[Collected data]
────────────────────────────────────────

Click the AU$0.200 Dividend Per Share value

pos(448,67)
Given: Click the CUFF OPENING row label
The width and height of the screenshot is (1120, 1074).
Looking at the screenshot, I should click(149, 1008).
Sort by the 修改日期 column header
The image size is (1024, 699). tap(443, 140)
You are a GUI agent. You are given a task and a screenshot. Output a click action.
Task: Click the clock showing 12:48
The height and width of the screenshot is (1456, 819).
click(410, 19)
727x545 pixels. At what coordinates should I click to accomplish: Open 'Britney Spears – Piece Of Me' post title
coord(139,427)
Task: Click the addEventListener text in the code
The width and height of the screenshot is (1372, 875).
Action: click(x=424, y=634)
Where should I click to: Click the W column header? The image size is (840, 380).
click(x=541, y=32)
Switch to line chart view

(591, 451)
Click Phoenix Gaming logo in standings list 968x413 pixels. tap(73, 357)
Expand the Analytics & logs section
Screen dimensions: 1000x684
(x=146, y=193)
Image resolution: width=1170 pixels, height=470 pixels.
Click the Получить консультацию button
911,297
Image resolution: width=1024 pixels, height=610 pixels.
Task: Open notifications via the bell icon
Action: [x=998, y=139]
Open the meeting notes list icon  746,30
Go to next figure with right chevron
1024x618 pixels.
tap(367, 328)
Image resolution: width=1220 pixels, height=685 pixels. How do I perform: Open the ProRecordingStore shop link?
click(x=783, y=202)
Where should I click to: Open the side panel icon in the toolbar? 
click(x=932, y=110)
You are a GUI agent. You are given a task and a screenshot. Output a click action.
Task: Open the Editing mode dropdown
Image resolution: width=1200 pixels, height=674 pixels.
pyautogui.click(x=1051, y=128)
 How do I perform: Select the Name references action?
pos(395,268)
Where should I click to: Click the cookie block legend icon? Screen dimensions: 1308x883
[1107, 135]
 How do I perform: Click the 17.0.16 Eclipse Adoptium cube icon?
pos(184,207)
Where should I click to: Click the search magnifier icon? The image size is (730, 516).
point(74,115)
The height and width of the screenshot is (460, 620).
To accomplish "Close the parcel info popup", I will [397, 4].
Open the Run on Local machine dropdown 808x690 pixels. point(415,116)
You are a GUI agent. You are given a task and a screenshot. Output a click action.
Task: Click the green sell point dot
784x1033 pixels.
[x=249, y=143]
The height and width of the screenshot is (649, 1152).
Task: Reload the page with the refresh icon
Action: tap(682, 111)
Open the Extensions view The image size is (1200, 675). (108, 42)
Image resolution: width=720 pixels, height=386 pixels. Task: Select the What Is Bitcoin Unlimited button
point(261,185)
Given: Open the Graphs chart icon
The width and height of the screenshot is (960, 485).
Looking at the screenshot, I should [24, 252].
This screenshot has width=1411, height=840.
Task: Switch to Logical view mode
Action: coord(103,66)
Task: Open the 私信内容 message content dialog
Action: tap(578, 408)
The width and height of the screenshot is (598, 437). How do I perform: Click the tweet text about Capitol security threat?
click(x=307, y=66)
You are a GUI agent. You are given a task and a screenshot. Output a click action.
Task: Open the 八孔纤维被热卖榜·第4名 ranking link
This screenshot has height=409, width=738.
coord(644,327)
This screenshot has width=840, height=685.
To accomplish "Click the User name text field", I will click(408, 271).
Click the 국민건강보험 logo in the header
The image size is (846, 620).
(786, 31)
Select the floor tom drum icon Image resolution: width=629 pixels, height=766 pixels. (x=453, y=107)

────────────────────────────────────────

◆ EXERCISE AIM: Out of the records above, pick each line that contains the string "will".

◆ RESULT OF THIS TASK:
To accomplish "Close the parcel info popup", I will [397, 4].
To accomplish "Click the User name text field", I will click(408, 271).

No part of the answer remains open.